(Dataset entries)
*** Begin section ***
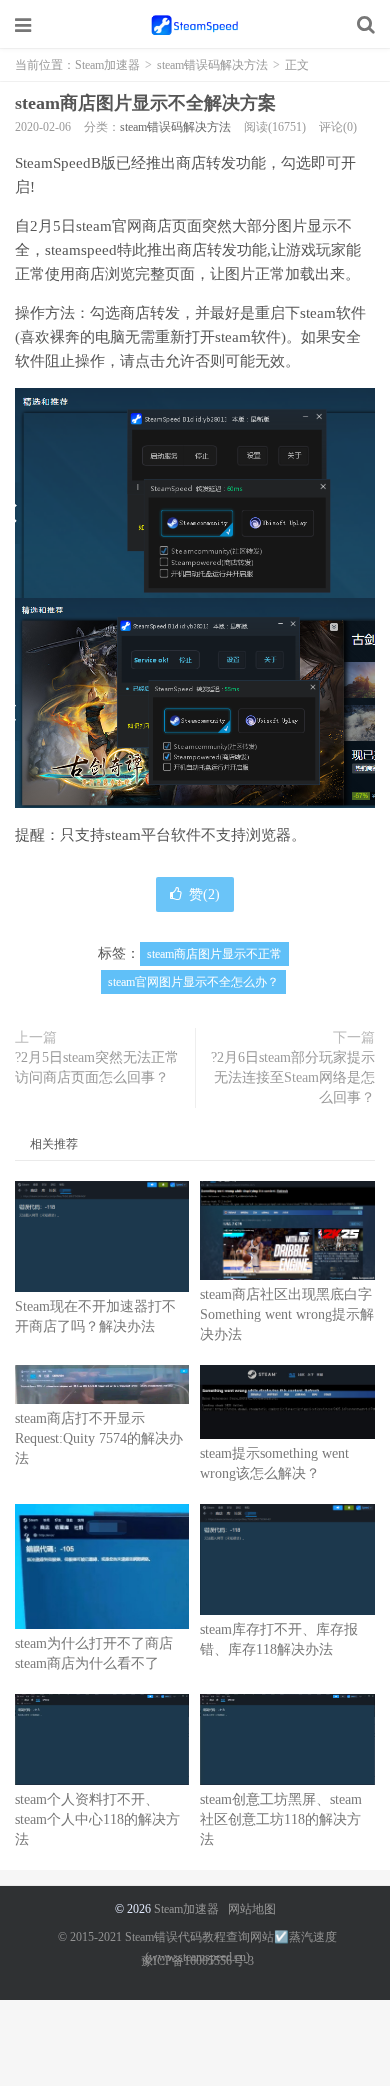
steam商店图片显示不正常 (214, 954)
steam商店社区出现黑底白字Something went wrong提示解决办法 (287, 1314)
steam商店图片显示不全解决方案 (145, 103)
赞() (204, 894)
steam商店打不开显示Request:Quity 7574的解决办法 (99, 1438)
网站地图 (252, 1909)
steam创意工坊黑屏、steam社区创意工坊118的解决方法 (281, 1819)
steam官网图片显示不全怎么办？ (193, 982)
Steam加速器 (195, 25)
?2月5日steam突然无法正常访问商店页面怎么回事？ (97, 1067)
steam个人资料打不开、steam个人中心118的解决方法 (97, 1819)
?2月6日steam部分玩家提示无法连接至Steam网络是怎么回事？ (293, 1077)
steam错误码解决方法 (212, 65)
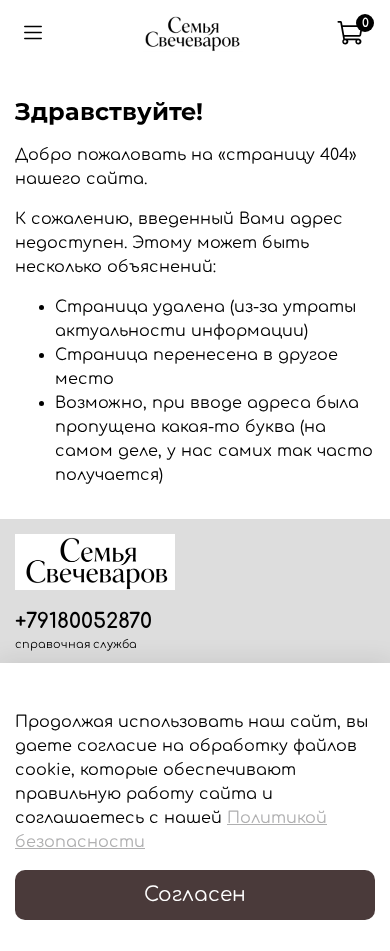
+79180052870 (83, 621)
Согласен (195, 894)
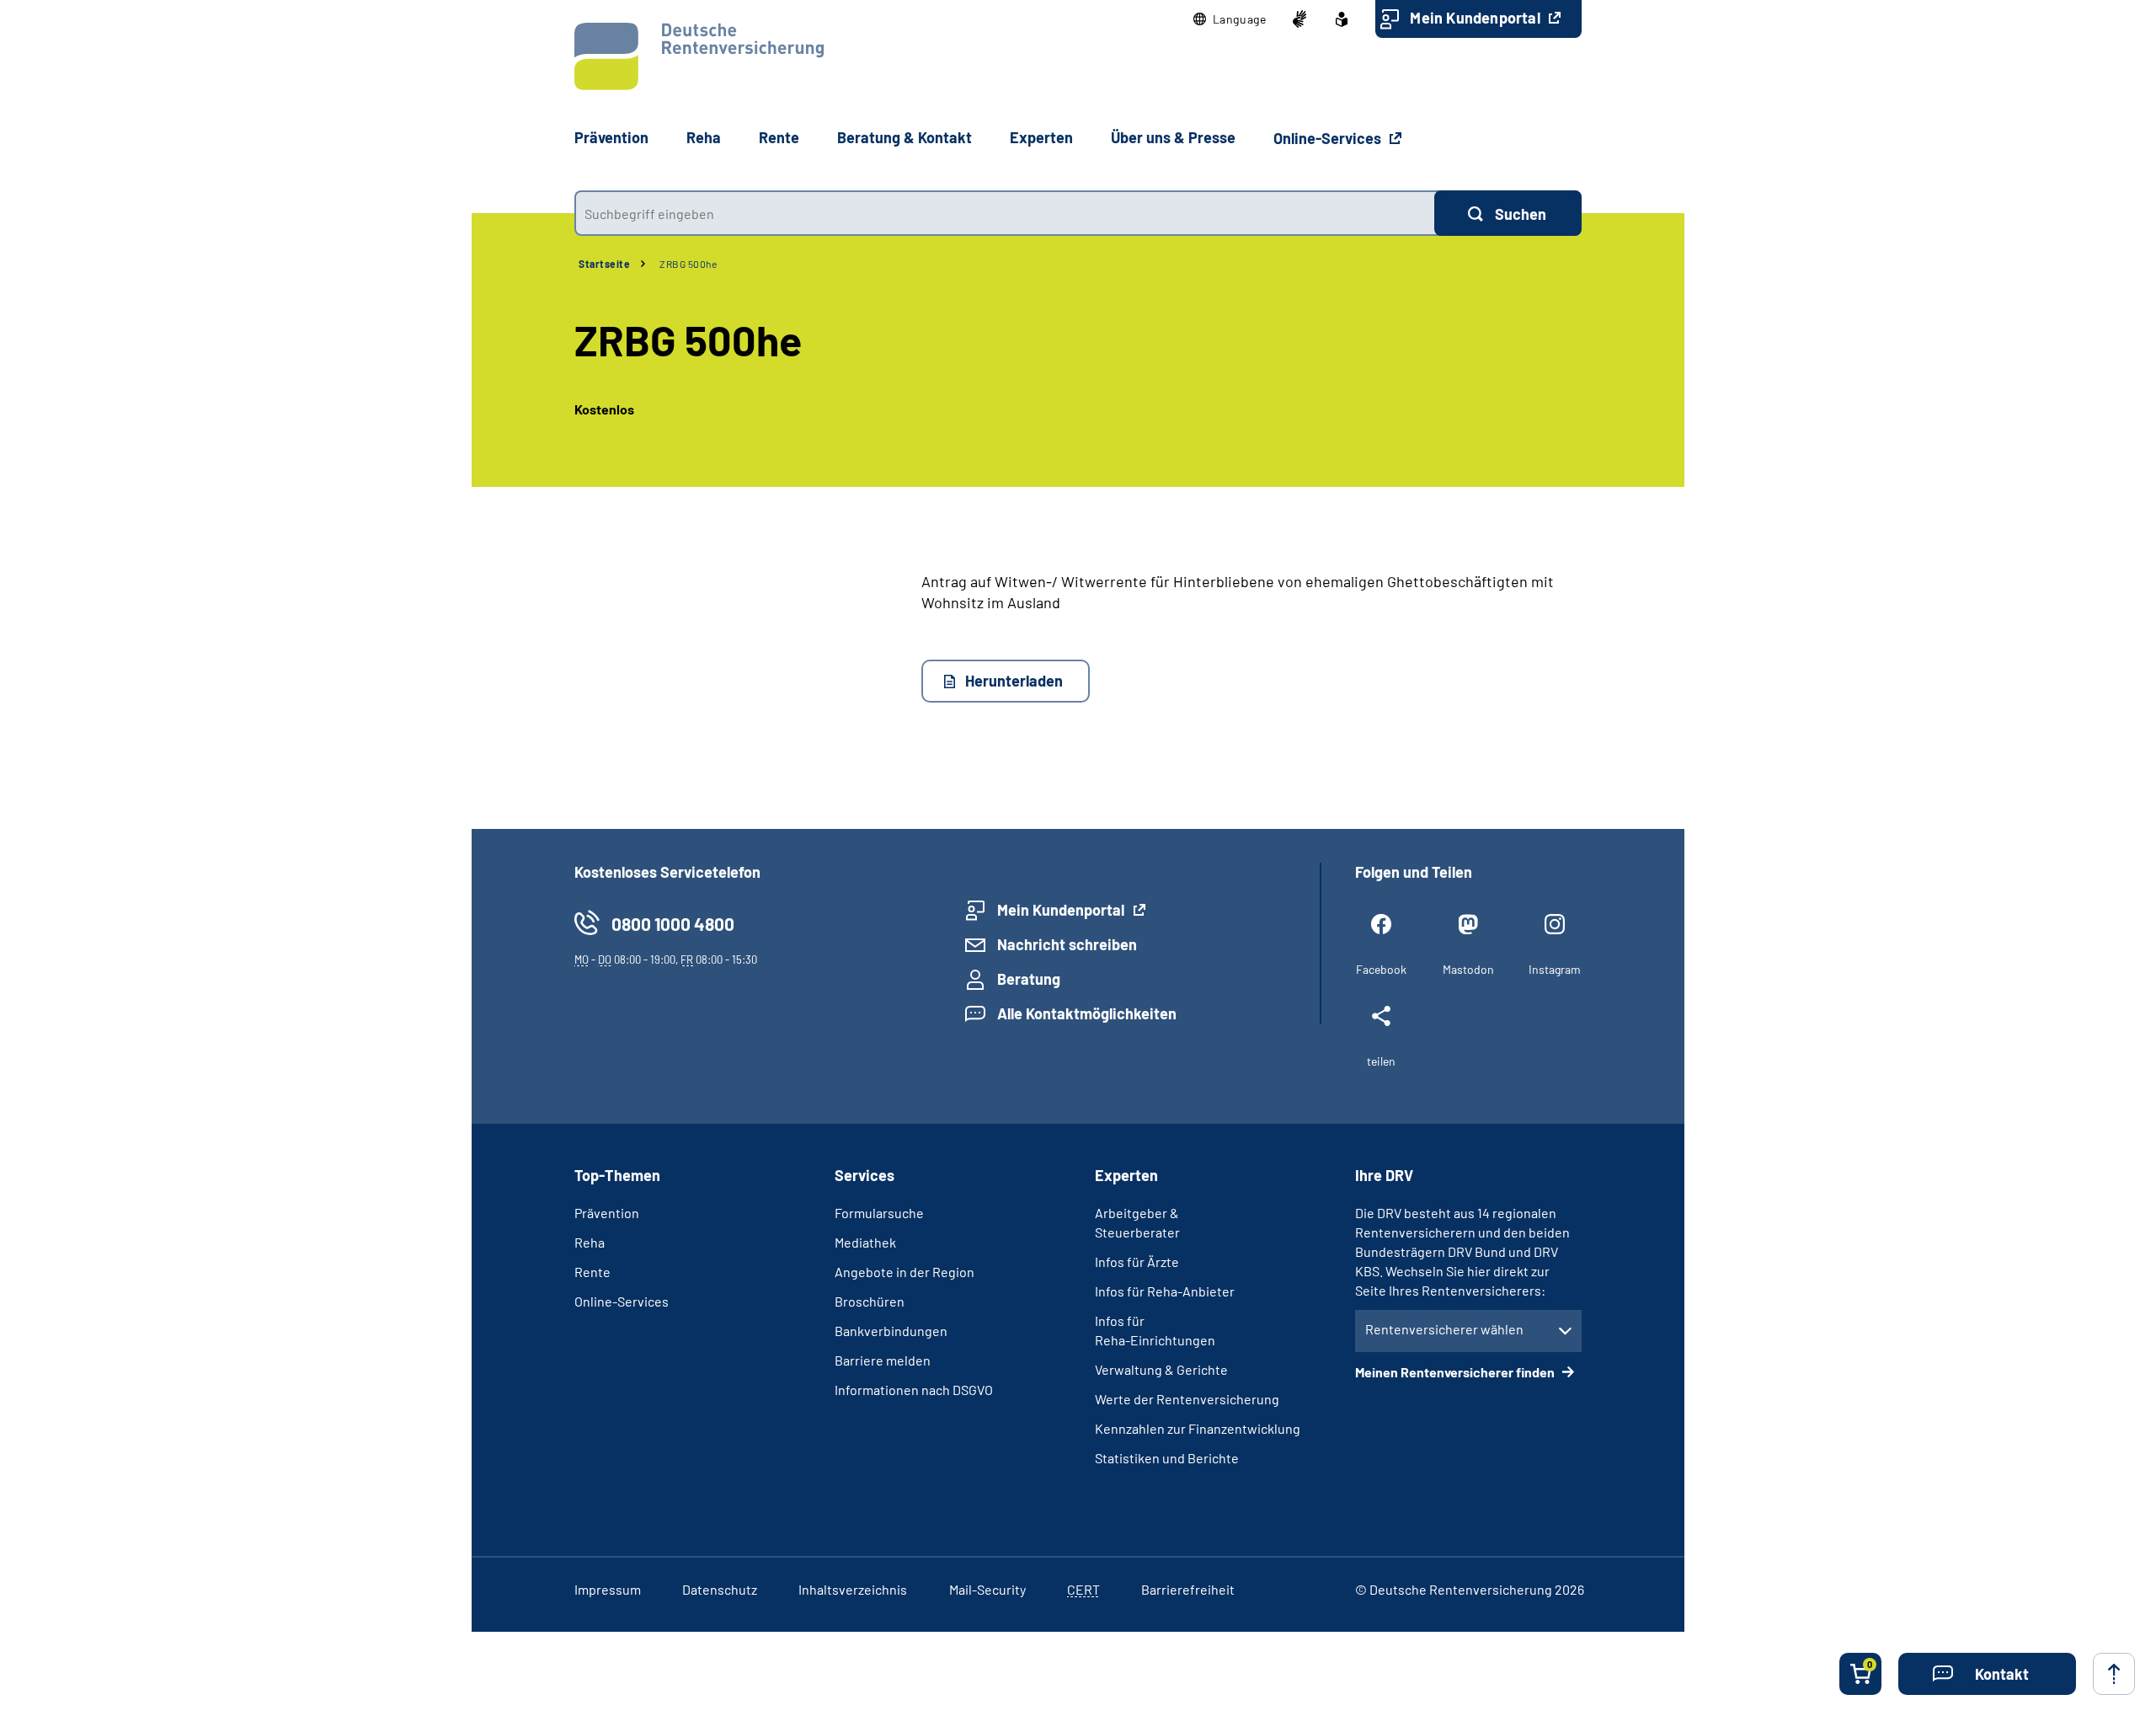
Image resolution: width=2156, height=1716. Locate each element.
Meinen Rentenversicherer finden (1456, 1372)
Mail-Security (987, 1589)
*** End section ***
Within the entries above, the lines from the one with "steam官网图片显示不全怎么办？ (193, 982)" through the final line are to be printed exactly, with the pictures removed.

steam官网图片显示不全怎么办？ (193, 982)
Steam加速器 (195, 25)
?2月5日steam突然无法正常访问商店页面怎么回事？ (97, 1067)
steam个人资料打不开、steam个人中心118的解决方法 (97, 1819)
?2月6日steam部分玩家提示无法连接至Steam网络是怎么回事？ (293, 1077)
steam错误码解决方法 (212, 65)
+79180052870 (83, 621)
Согласен (195, 894)
Image resolution: width=2156, height=1716. Locate each element.
Meinen Rentenversicherer finden (1456, 1372)
Mail-Security (987, 1589)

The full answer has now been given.